Without tighter protections, they warn that AI could turbocharge mass surveillance, information warfare, international instability, and even human extinction.

Governments are well aware of these dangers, but their safeguards largely concentrate on software. The Cambridge team advocates a change of priorities.

Haydn Belfield, a co-lead author of the report, noted that data and algorithms “are intangible and difficult to control.” Hardware, by contrast, is detectable, excludable, and quantifiable. It’s also produced via an extremely concentrated supply chain.

These characteristics make compute a good lever for regulation. 

“Computing hardware is visible, quantifiable, and its physical nature means restrictions can be imposed in a way that might soon be nearly impossible with more virtual elements of AI,” Belfield said in a statement.

New guardrails for AI chips

Governments have attempted to curb the AI power of rival states by imposing export controls on semiconductors.

These measures have received a mixed response. Supporters say they’re effective in the short-term, but critics argue they cause economic harm and ultimately rally opponents.

The report present several alternative restrictions. One is adding a unique identifier to each chip, which would mitigate espionage and chip smuggling.

To reinforce these tags, an international registry could track the flow of chips destined for AI supercomputers.

All chip producers and sellers would be required to report every transfer and the compute under control by each state and corporation. Regular audits would ensure that the records remain accurate.

“Governments already track many economic transactions, so it makes sense to increase monitoring of a commodity as rare and powerful as an advanced AI chip,” Belfield said.

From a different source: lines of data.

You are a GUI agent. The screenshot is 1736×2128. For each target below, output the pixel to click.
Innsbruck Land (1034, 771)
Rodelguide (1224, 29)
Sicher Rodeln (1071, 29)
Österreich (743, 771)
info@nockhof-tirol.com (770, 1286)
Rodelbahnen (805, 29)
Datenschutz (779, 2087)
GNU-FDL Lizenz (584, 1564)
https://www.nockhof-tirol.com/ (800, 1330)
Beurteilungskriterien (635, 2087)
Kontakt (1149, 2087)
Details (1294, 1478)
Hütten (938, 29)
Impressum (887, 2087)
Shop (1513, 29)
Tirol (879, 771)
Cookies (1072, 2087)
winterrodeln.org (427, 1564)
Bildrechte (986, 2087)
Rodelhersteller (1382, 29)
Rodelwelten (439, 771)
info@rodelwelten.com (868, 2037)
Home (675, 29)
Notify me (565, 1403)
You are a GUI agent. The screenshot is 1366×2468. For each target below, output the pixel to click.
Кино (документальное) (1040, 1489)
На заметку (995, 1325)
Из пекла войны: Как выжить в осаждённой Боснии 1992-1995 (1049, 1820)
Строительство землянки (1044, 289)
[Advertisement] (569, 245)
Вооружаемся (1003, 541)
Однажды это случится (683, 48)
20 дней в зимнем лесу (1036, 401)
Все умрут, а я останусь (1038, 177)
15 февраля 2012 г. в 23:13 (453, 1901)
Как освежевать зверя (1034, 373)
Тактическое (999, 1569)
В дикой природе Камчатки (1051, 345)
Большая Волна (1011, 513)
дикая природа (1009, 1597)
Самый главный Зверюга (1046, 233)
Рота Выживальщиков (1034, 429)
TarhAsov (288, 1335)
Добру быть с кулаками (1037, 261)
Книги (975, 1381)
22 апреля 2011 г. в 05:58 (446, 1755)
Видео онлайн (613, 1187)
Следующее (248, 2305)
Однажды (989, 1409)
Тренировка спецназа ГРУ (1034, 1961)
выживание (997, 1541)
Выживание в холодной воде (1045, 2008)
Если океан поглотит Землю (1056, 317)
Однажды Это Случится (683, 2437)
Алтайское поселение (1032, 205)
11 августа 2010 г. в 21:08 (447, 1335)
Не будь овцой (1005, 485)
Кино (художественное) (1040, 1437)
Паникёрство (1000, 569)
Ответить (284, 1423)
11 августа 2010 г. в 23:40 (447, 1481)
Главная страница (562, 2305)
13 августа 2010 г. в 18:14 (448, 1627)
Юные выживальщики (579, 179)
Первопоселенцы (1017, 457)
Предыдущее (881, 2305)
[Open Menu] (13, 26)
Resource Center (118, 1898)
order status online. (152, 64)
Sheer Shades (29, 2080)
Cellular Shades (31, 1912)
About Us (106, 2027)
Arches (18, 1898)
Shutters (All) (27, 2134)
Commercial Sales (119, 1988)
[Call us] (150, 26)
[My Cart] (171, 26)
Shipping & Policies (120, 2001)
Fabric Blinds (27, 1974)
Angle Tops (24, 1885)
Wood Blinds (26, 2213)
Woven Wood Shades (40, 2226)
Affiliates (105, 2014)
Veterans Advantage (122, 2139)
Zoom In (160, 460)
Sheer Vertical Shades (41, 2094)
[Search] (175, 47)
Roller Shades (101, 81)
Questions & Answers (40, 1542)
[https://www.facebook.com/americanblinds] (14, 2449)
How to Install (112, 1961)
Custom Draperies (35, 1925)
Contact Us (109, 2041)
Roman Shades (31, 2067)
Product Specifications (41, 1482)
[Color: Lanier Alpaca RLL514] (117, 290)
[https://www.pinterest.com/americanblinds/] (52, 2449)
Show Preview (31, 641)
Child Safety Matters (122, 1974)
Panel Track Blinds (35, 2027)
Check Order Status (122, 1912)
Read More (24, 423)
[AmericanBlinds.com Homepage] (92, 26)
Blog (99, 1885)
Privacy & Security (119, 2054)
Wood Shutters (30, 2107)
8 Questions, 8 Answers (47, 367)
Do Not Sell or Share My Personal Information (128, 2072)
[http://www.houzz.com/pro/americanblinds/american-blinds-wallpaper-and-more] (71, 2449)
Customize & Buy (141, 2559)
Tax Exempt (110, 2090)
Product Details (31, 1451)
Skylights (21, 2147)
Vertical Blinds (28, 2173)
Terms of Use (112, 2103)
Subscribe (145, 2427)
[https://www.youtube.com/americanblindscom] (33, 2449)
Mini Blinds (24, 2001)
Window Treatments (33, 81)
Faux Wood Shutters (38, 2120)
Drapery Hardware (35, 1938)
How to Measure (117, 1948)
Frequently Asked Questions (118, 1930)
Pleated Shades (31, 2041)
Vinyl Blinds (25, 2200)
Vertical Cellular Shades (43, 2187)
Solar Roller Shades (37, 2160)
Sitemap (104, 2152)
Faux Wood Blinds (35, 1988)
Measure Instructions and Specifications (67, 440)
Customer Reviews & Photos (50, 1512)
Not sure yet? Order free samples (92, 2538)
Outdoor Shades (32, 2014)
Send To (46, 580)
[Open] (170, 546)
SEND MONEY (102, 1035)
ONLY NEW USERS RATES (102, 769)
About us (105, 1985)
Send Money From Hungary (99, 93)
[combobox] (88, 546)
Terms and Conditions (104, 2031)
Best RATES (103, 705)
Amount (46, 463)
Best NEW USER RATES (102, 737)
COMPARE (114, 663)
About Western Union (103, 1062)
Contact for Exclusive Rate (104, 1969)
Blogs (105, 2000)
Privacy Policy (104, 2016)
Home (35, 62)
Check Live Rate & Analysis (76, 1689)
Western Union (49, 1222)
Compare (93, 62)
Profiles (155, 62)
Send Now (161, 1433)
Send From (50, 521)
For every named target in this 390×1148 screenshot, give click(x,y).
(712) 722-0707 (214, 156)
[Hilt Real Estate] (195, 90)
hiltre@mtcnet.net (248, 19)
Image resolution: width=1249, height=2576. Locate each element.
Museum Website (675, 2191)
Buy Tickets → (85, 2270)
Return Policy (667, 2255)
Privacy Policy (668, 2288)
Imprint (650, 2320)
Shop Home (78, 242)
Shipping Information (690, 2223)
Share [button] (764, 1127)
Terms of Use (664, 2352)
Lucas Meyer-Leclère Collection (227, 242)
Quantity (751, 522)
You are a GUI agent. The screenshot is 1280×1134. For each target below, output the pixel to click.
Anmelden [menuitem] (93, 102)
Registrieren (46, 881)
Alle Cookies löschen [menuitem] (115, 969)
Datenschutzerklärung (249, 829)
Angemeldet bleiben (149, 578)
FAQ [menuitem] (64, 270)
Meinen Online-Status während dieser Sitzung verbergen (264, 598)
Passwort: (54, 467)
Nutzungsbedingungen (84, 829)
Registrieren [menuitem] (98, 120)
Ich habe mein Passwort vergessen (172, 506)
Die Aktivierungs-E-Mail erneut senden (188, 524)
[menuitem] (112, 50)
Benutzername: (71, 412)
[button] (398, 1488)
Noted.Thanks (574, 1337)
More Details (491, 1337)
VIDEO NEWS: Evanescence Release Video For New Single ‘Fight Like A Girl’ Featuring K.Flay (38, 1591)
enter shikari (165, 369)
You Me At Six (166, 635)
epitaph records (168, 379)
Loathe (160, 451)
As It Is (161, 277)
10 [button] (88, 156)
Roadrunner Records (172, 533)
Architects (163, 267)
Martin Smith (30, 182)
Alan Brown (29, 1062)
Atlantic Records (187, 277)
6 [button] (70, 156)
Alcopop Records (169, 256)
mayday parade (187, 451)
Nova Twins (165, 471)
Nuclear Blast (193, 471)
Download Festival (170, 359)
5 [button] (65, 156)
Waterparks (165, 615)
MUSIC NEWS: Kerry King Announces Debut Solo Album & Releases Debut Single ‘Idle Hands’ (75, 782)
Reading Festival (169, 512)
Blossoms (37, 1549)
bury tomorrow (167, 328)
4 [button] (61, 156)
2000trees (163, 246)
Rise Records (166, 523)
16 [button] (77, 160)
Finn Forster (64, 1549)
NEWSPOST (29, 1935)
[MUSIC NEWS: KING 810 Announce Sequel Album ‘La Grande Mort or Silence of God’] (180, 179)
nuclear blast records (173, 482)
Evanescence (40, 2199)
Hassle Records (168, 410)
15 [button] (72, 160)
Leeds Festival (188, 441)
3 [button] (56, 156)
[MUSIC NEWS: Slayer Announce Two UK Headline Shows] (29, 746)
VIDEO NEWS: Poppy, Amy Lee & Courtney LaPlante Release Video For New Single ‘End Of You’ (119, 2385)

Alongside the tags and registry, the report suggests “compute caps” to restrict AI chips and “smart switches” to terminate dangerous use.

These proposals arrive amid a boom in the chip market. In the last few days alone, Nvidia surpassed Amazon in market capitalisation, while shares in semiconductor designer Arm soared by over 50%.

Any radical safety measures may, therefore, have a harder time gaining support from companies than governments.